One of the most powerful and, yet, simplest leading indicator of the future direction of home price is sales activity. Our previous research has found that the leads can be anywhere from 6 to 18 months. The actual series which we use in our home price forecasting models is the Turnover Rate, which is the number of sales divided by the total housing stock.

The significant increase in distressed sales activity since the peak of the market in mid-2006 has led us to refine this indicator to be the number of Regular Sales (non-distressed sales)/total housing stock. The signals which we were getting from this indicator several years ago is one of the primary reasons that we felt prices had hit bottom in early-2009 despite many others predicting that home prices had much further to fall.

The below graphs for Los Angeles and Miami counties vividly show the bottom of the market being reached in 2009 and the subsequent start of a recovery.


Figure 1


 Figure 2

The idea of sales volume leading price is due to the fact that real estate sales activity is the most basic technical indicator of demand.
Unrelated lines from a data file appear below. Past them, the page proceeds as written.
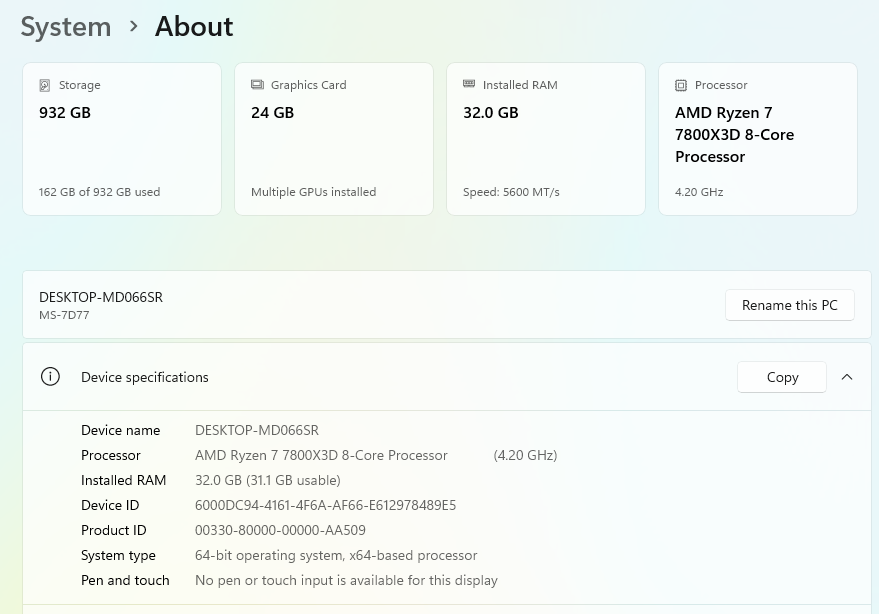Click the Processor chip icon
879x614 pixels.
681,86
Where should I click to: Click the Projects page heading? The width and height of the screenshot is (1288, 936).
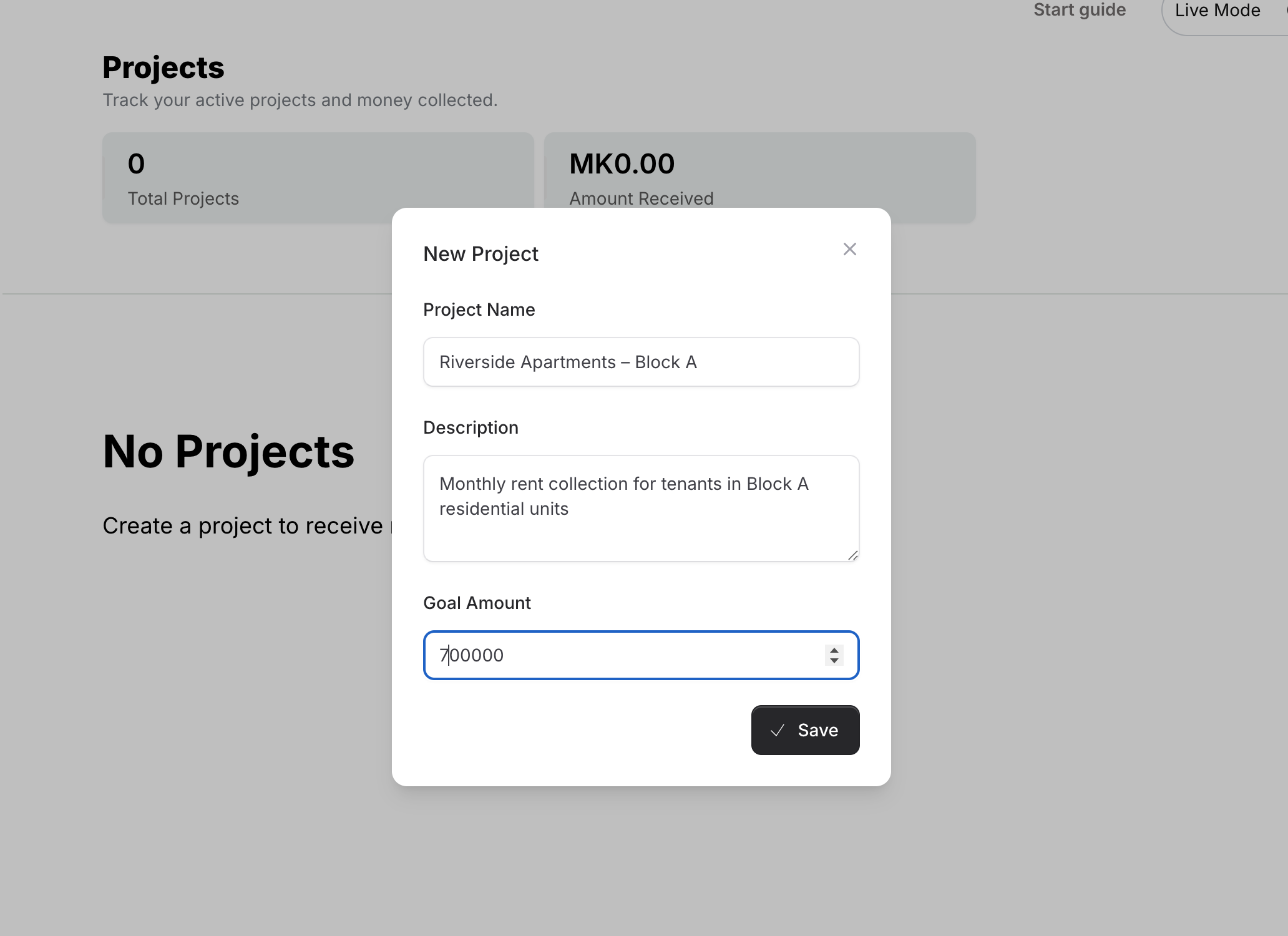coord(163,67)

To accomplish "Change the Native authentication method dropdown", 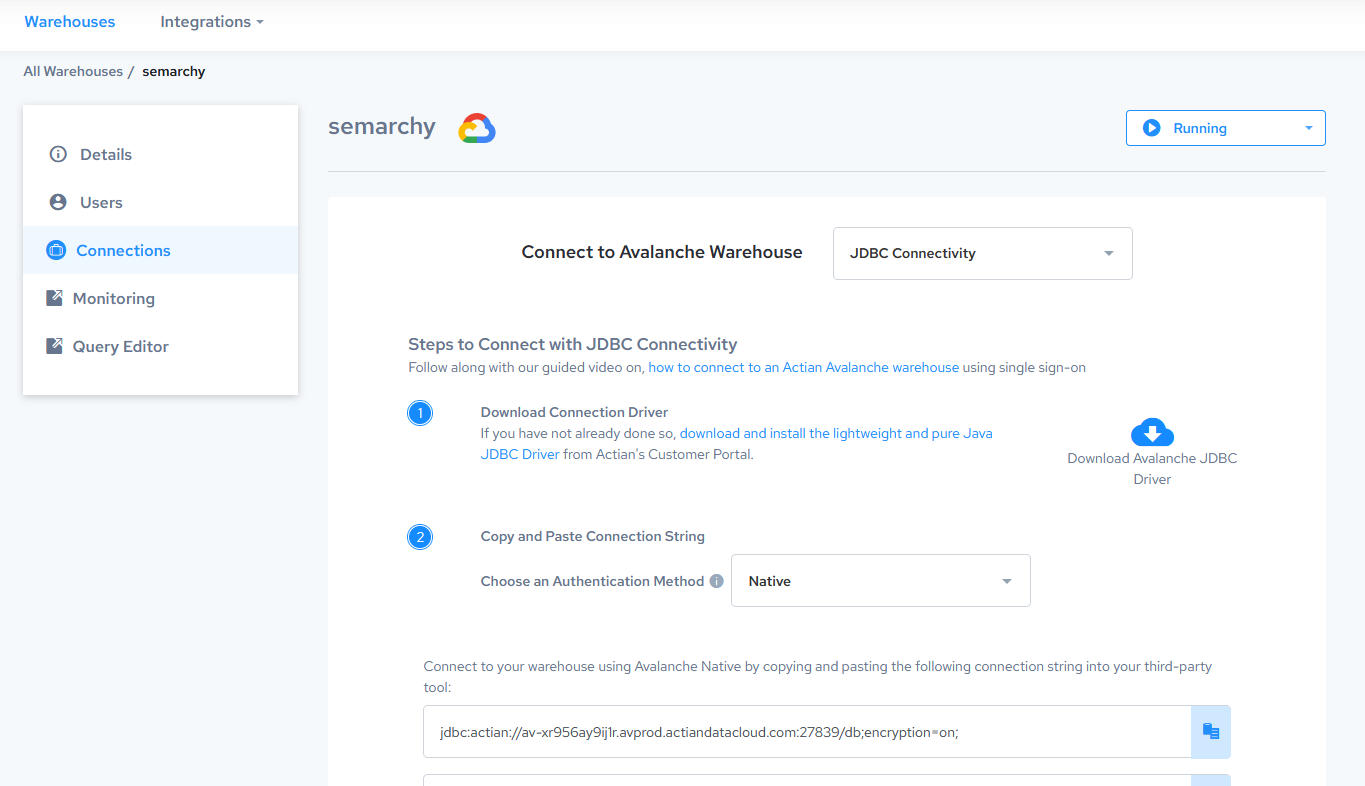I will click(880, 580).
As seen in the charts above, the peak in sales in these markets occurred in 2005 and approximately a year before the peak in prices. Note how sales then proceeded to drop sharply for the next few years until their low points in early 2009. Thereafter, Regular sales activity jumped sharply on a percentage basis and have been on an increasing trend ever since.

Our fundamental interpretation is that the significant decline in prices made home values so compelling that both new owner-occupant homebuyers and astute U.S. and foreign investors came into these markets. The new demand prevented further declines, creating the longer-term bouncing around the bottom in prices we are experiencing today.

Figure 3

The relationship between sales price and Regular Sales volume can be seen on many geographic levels, which is one way to see how useful this indicator actually is. The chart above (Figure 3) shows the relationship between the most recent peak-to-trough percent change in single family price per living area and the percent change in peak-to trough level annual Regular Sales for more than 250 ZIP codes in Los Angeles County. Note how well the percent declines in Regular Sales activity correlate with the percent declines in the respective ZIP code prices.

The Miami and Los Angeles markets are highly representative of what we foresee for most of the important coastal U.S. real estate markets. In particular, we see stabilizing and then gradually increasing prices over the next few years. 

CBSA Winners and Losers

Each month we rank the single family home markets in the top 200 CBSAs to highlight the best and worst metros with regard to a number of leading real estate market based indicators.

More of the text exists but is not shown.